Paw Prints and Philosophy

While walking my dogs the other day after a rainstorm, I became oddly philosophical watching them walk through the same puddle and leave different footprints. And the thought “while we all may walk the same path, what we leave behind may differ.” Deep, right? I was very impressed. But it is very true, especially in the military world. There are many other wives on the same path as me, and yet we all have different effects on the world around us based on who we are.

Now, my dog’s footprints differ because of weight and stride length, but for people it can be because of our personalities, how introverted or extroverted we are, how we treat those around us, and how we react to adversity. For example, I recently knew two different wives who were moving at the same time and finding it incredibly stressful. The first one had a complete meltdown anytime anyone talked about the move and despite repeatedly being offered help and encouragement, was convinced she couldn’t handle it on her own and needed her husband there to do it with/for her.

Then there was another wife who, whenever she had questions, would seek out answers from other wives who had been through moves before. She went to everything move related in order to have a solid understanding of what was expected of her and she took constant notes. Her move was smooth and easy and her husband was able to stay focused on his job while she took care of just about everything else – a common occurrence in the military world. Though let’s face it, I am sure civilian world wives are reading this and going, ‘yep, same here.’

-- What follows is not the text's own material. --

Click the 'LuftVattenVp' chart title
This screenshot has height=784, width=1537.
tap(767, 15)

So while these two wives were undergoing the same difficult situation, they not only had very different experiences but also left very different marks on those around them. The one who asked questions and was actively involved and prepared for the move left a much more positive impression on those around her than the one who crumbled at the slightest mention of moving. I understand that everyone is different and has different responses to stress and crises, but I also know that much help and assistance was offered to this young wife and it was rejected, which just seems foolish to me. This world is not for everyone. But while you are in it, you must make the best of it, and sometimes dig deep to find strength within yourself you didn’t know existed before.

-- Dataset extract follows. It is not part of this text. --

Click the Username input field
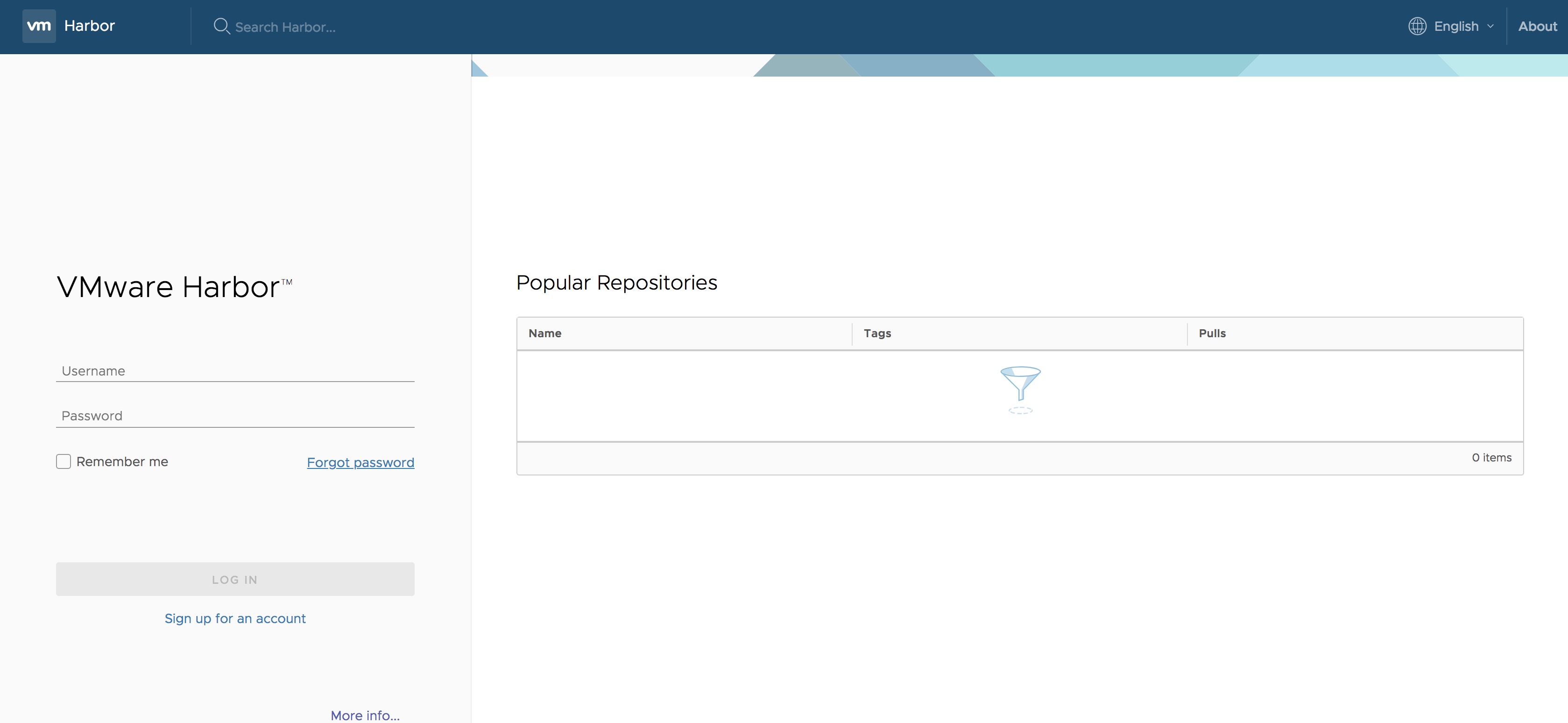Screen dimensions: 1568x723 [235, 370]
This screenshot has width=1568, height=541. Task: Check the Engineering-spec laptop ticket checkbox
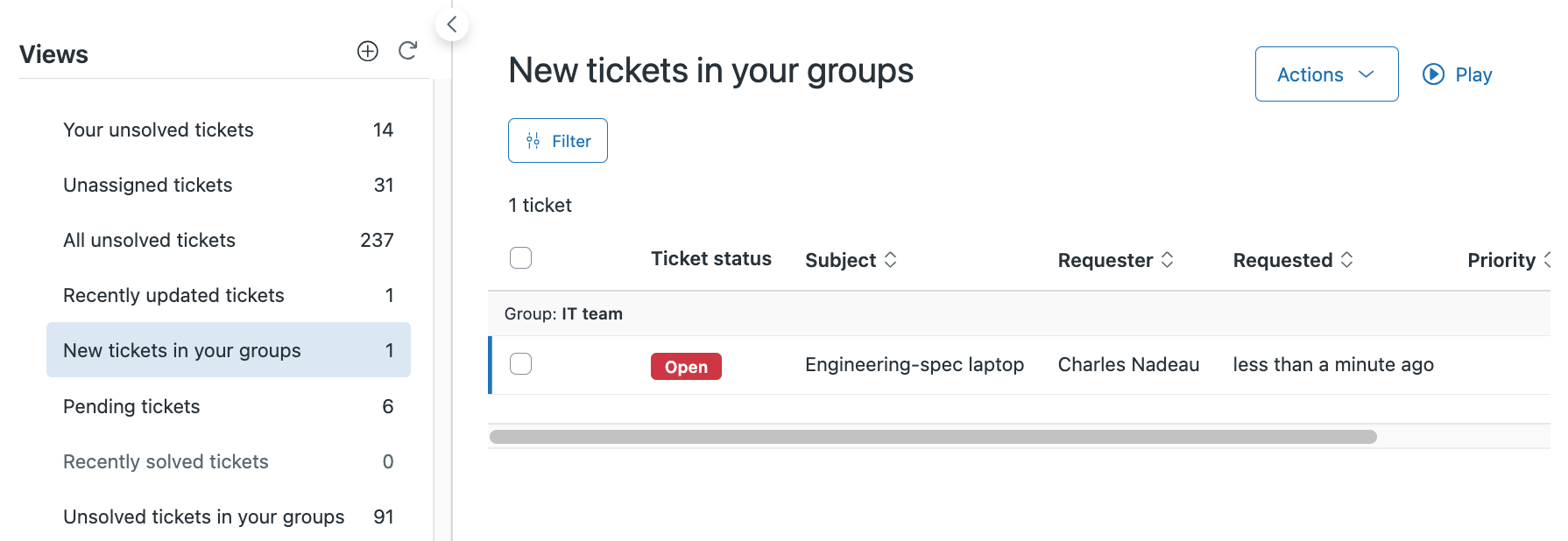[x=521, y=364]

On our first move as a married couple, my husband did most of it since it was already pretty much scheduled and set up before we got married. Our second move was all on me to organize, though he was there when the movers came to pack our stuff. He was not there when our things were unpacked at the next station, or packed, or unpacked the next time, or packed the following time, and he was deployed under the water the next time our things were unpacked, etc etc. Moving is one of the hardest parts of the military world and I have done it alone on many occasions. It is just one of those things that I go, “yep, doing this again.”

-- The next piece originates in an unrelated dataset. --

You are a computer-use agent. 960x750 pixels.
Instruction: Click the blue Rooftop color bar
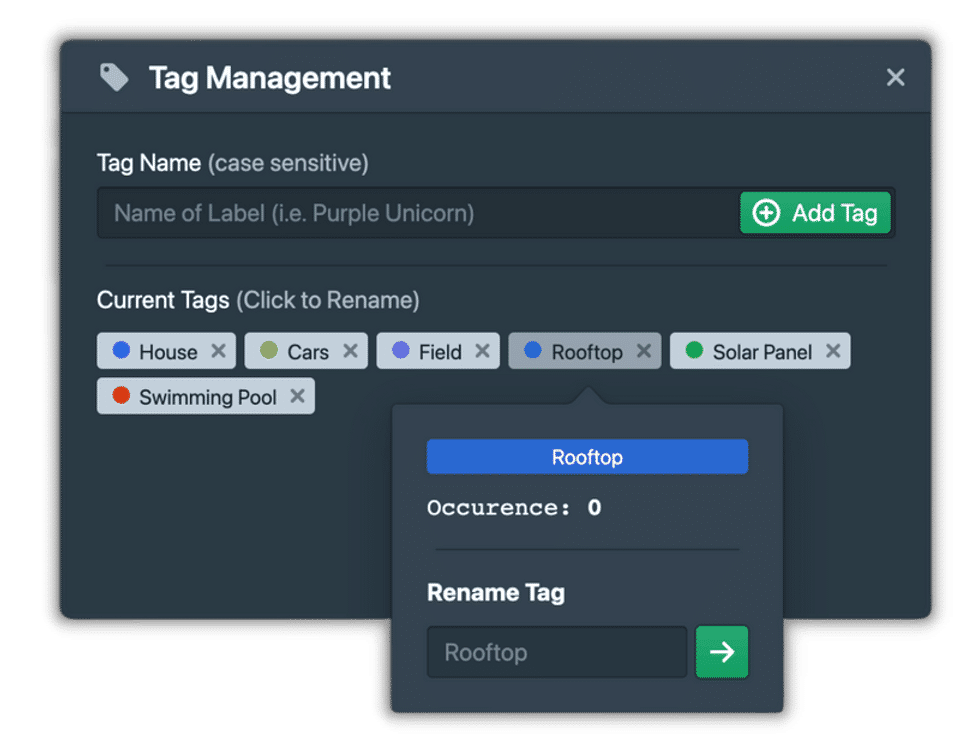(587, 457)
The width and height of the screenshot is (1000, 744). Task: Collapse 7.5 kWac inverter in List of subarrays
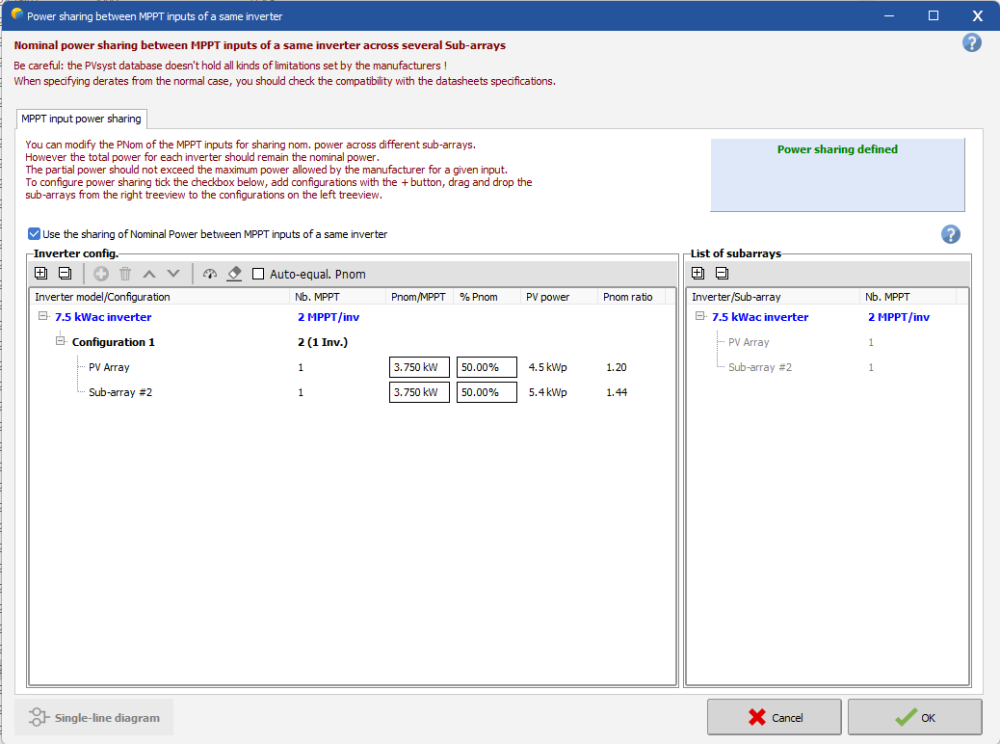(700, 317)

But back to my deep, cliché, philosophical opening – be aware of how you are impacting those around you whether military or not. And be aware that not everyone reacts to things the same way you might and try and help out. A spouse may be on her fifth move and never had to do it alone and be having a difficult time – lend a hand, offer help or advice. Just because they are walking the same path as you, doesn’t mean they leave the same footprints. After all, we are not looking for a shared, but our own corner of the sky.